A comprehensive model for 3D revolute joints with clearances in mechanical systems

A mechanical system with clearance joints is well known as a nonlinear dynamic system that may exhibit chaotic responses under certain conditions. In the previous literature, the model for clearance joint is extensively investigated since it plays a significant role in prediction of kinematic and dynamic behavior of the system. A large volume of the literature only focuses on radial clearances, whereas, due to manufacturing and assembling errors, axial clearances also exist in joints, which have been scarcely considered. In this study, a comprehensive model for 3D revolute joints with radial and axial clearances is proposed.
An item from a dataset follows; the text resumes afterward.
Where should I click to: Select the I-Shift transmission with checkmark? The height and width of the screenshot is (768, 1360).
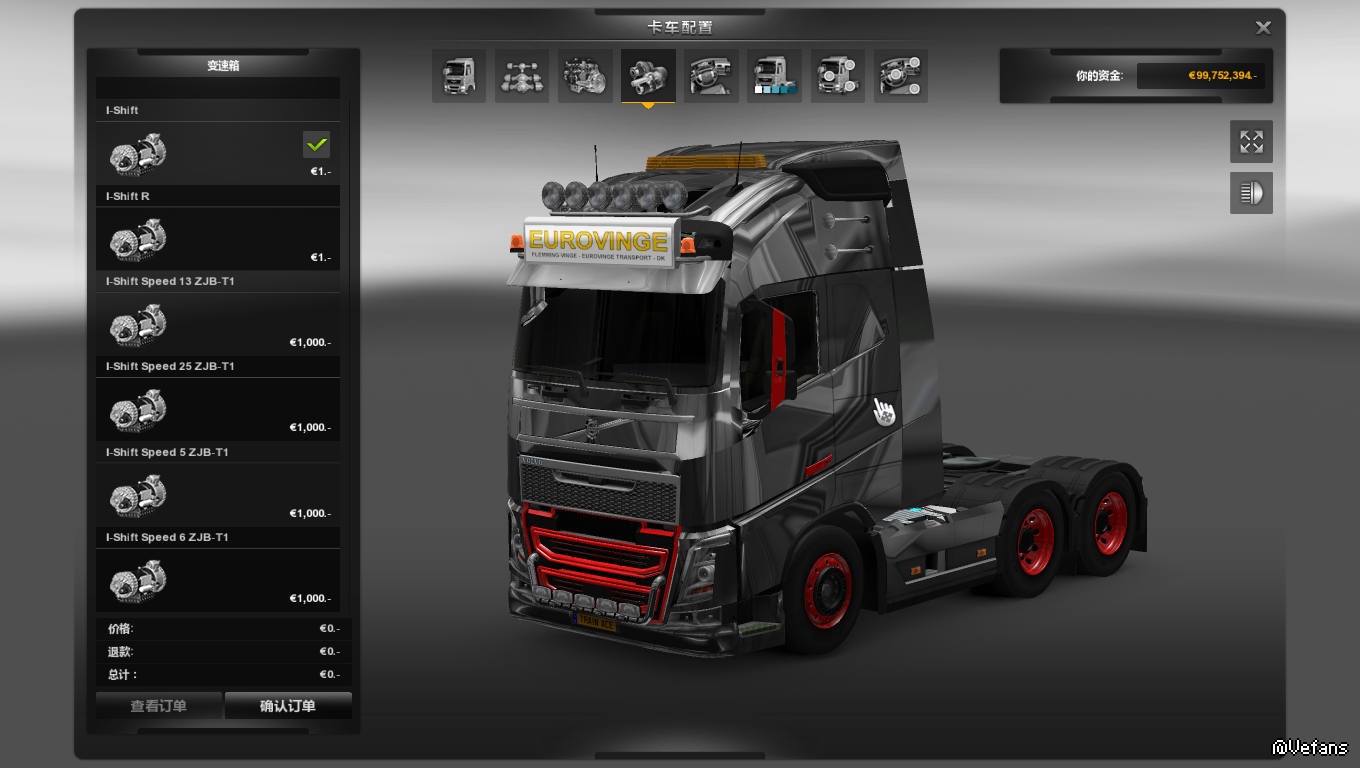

An experiment of the 3D revolute joint with clearances is firstly conducted to reveal the characteristics of the relative motion between the journal and bearing. According to the kinematic features, a model for 3D revolute joints with radial and axial clearances is proposed. This model presents a comprehensive description of the contact modes in which a group of contact force models are employed to reflect different contact-impact phenomena. Thus, the axial movement of the journal relative to the bearing and misalignment between the two elements could be characterized by this model. Moreover, a numerical simulation of the experiment is performed to validate the model presented in this study. Finally, a four-bar mechanism is taken as an example to illustrate its application and investigate the nonlinear dynamics of this system.